(a) A person hunting released birds in a private shooting preserve must have the licenses required by law for hunting pheasants.
(b) A license is not required to hunt authorized game birds on a commercial shooting preserve.
(a) The open season for hunting in commercial shooting preserves is continuous. Sanctioned registered field trials in commercial shooting preserves may be held from April 16 to July 14 after notification to the commissioner.
(b) The open season for hunting in a private shooting preserve is September 15 until December 31.
(c) The commissioner may restrict the open season after receiving a complaint, holding a public hearing, and finding that the population of wild game birds is in danger by hunting in the preserve.
A shooting preserve licensee may determine who is allowed to hunt in the preserve. In each preserve the licensee may establish the charge for taking game, the shooting hours, the season, limitations, and restrictions on the age, sex, and number of each species that may be taken by a hunter. These provisions may not conflict with this section or section 97A.115 and may not be less restrictive than any rule.
Except as provided in subdivision 4a, the commissioner shall prescribe the minimum number of each authorized species that may be released and the percentage of each species that may be taken. The commissioner shall prescribe methods for identifying birds to be released.
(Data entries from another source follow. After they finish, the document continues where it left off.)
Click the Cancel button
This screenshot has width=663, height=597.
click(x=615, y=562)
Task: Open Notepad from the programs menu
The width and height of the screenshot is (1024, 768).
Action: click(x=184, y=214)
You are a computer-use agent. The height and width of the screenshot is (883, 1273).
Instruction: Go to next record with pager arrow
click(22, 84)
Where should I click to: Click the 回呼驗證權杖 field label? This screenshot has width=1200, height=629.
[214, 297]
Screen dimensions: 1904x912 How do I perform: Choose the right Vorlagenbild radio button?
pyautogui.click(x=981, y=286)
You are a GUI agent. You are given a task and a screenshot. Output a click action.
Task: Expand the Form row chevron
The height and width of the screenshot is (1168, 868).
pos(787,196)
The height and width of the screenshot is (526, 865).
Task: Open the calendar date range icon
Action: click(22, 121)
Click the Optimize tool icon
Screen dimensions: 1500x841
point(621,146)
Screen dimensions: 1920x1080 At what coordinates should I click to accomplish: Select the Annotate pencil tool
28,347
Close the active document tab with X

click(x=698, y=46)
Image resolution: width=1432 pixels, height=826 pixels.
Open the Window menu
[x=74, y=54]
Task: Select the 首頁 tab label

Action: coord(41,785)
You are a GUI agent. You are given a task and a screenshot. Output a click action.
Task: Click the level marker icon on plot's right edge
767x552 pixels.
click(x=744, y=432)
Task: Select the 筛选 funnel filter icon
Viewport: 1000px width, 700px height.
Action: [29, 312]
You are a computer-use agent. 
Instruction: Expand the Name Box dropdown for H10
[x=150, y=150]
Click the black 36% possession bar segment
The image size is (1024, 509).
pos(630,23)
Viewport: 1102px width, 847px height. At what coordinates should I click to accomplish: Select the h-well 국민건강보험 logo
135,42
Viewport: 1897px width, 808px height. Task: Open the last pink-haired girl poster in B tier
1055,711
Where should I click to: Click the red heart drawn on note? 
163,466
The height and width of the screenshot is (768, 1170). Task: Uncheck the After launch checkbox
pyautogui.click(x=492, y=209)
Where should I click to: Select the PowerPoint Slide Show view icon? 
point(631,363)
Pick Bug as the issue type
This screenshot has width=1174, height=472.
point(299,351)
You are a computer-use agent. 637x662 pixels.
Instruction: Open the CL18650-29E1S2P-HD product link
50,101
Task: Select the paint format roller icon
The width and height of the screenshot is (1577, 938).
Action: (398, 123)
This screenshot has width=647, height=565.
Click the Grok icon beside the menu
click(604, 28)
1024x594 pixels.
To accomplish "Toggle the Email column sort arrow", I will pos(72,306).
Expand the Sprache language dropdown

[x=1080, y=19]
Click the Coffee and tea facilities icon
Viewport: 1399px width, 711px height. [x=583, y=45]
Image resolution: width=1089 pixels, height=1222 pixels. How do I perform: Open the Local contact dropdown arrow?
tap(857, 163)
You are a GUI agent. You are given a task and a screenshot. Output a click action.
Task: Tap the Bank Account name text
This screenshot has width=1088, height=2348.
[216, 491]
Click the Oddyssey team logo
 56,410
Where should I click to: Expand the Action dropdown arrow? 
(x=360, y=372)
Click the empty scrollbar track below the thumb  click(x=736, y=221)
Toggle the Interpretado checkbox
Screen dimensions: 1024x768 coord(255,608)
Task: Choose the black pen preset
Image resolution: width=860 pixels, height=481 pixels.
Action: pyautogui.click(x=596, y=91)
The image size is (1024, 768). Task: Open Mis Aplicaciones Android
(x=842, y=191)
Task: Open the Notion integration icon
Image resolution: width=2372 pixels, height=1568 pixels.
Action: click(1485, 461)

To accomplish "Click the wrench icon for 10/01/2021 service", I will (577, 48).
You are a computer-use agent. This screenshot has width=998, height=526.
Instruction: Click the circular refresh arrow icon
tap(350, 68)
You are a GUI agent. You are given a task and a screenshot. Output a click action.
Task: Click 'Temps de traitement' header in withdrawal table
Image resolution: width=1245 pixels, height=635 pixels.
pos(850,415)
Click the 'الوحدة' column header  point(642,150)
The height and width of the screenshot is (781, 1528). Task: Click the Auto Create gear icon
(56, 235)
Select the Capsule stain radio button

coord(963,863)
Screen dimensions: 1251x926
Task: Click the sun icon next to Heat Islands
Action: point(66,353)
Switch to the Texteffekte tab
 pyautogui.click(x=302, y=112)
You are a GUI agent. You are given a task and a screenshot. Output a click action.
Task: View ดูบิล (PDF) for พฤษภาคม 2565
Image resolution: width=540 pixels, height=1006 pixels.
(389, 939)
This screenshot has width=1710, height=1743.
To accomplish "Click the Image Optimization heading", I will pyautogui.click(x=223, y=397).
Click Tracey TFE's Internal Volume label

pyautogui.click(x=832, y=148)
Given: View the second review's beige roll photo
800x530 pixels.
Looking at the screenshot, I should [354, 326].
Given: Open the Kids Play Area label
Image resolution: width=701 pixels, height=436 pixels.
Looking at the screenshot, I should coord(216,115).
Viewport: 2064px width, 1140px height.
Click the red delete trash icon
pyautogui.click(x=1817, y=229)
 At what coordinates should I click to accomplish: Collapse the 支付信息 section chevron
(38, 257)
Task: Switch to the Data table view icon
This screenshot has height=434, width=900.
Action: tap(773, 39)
(a) A private shooting preserve licensed to release pheasants may release no more than 300 adult pheasants on the licensed shooting preserve area during the private shooting preserve hunting season. The number of pheasants harvested may not exceed 95 percent of the number of pheasants released.
(b) A commercial shooting preserve must release at least 1,000 adult pheasants.
Harvested game, except ducks that are marked in accordance with regulations of the United States Fish and Wildlife Service, must be marked or identified by the shooting preserve in a manner prescribed by the commissioner. The commissioner may issue the tags or other markings at a cost of 15 cents each. The marking must remain attached on the bird while the bird is transported.
A shooting preserve licensee must maintain a registration book listing the names, addresses, and hunting license numbers, if applicable, of all hunters, the date when they hunted, the amount and species of game taken, and the tag numbers or other markings affixed to each bird. A shooting preserve must keep records of the number of each species raised and purchased and the date and number of each species released. The records must be open to inspection by the commissioner at all reasonable times.